Shit, she thought, shit shit shit. She still couldn’t shove her foot into a proper pair of heels. What was she going to do, show up at The Rockefeller Foundation in her scrubby sneakers or Birkenstocks? Who would take her seriously as a director in something like that? And that’s when Maggie began to spiral.


What was she even doing, taking on this job interview? Who was she? She had no experience in the non-profit space, she’d worked for one tech start-up since college. And who was she to present in front of important donors or to comb through projects and submissions and, and, AND- and then a voice in her brain made all of this stop. It was a very recognizable voice. It was Grandma Rose’s.


“A woman can do anything… if her feet don’t hurt.”


Simple. Opinionated. Dubiously meaningful. But that’s what Maggie’s brain gave her at midnight after the wildest week and a half of her life, laying in bed in her quiet apartment, snuggled between her favorite blue gingham sheets. Somehow, those words were enough.


The next morning, Maggie hustled through her routine like a woman on a mission, which, well, she was. She put on the button-up, the vest, and a pair of ankle-length trousers that she didn’t remember ever buying. Then she packed her briefcase, grabbed her sunglasses,  put on her smelly, old, almost dead Birkenstocks, and hailed a cab directly to…. Bloomingdales, where she rode the elevator up to the second floor, past the Career Woman section, and hobbled directly to the shoe department, locating the black loafers that Grandma Rose had approved of only two weeks before.


Arriving at The Rockefeller Foundation offices in Midtown, Maggie didn’t feel like herself. She was probably close to being fatally dehydrated. There were remnants of temporary tattoos lurking on her body that she would be unable to fully remove until Christmas. Her eyes were a bit bloodshot, her skin a bit burnt, her hair a little less than professionally colored, and the after-effects of some very happy magic mushrooms on the last day were making her grin involuntarily to total strangers everywhere she looked. But, as her grandmother would say, a woman can do anything if her feet don’t hurt. So she took those words and her briefcase and those loafers up to the front desk, signed herself in, and waited in the lobby.


Sure, she was a mess. But a different mess than usual. And this specific kind of mess brought forth a smart, passionate, educated, and interesting woman with loads of creative ideas. Maggie had been through so much free expression so much, “radical acceptance” which was the first tenet of Burner Code, that even though here she was back in New York City - the complete and utter antithesis of the playa, her Burgin experience was working in her favor. She’d managed to shed a whole heck of a lot of her self-doubt, trepidation, and insecurities. It was a different Maggie interviewing than the Maggie who initially applied.
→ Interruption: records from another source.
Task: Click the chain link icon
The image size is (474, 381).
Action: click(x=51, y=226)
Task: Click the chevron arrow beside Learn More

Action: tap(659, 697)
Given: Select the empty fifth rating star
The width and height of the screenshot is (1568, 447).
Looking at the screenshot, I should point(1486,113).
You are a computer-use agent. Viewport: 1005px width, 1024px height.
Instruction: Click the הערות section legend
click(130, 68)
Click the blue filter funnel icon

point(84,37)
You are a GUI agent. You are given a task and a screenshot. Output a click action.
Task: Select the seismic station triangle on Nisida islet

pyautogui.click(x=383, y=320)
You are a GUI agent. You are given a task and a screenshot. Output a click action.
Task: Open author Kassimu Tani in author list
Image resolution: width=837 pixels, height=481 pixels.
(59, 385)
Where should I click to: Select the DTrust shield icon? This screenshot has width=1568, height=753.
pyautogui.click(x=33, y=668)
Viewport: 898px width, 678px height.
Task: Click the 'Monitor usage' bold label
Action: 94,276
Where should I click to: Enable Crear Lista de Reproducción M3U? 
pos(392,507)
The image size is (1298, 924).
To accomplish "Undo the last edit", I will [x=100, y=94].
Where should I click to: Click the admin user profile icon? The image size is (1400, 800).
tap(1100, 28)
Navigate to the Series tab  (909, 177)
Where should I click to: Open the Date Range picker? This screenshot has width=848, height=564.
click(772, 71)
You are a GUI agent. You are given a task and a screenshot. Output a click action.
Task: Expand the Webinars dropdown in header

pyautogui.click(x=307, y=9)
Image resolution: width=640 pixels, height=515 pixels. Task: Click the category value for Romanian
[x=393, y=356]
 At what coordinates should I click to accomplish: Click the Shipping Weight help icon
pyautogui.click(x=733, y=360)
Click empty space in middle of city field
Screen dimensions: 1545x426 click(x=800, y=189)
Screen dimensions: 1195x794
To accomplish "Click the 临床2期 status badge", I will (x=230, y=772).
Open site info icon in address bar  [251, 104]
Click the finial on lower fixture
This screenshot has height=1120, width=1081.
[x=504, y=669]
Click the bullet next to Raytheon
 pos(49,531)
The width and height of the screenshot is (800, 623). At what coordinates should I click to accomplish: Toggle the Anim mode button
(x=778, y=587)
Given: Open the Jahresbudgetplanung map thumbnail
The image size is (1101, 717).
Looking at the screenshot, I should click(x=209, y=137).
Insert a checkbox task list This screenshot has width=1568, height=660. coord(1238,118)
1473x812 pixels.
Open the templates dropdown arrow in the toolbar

And, as you can imagine, The Rockefeller Foundation liked the new Maggie.


Because two weeks later, she was their newest employee, maybe not in a director role.


After two days on the job, she heard her boss, a woman easily in her 70s but with the wit of a 30-year-old Jeopardy Champion, say something loudly to her co-worker.


“I want you to send in that interesting girl.”


“Oh,” The coworker was a little confused, “you mean Maggie?”


“The one,” the boss nodded her head and pressed her lips together for further emphasis, “the one in the sensible shoes.”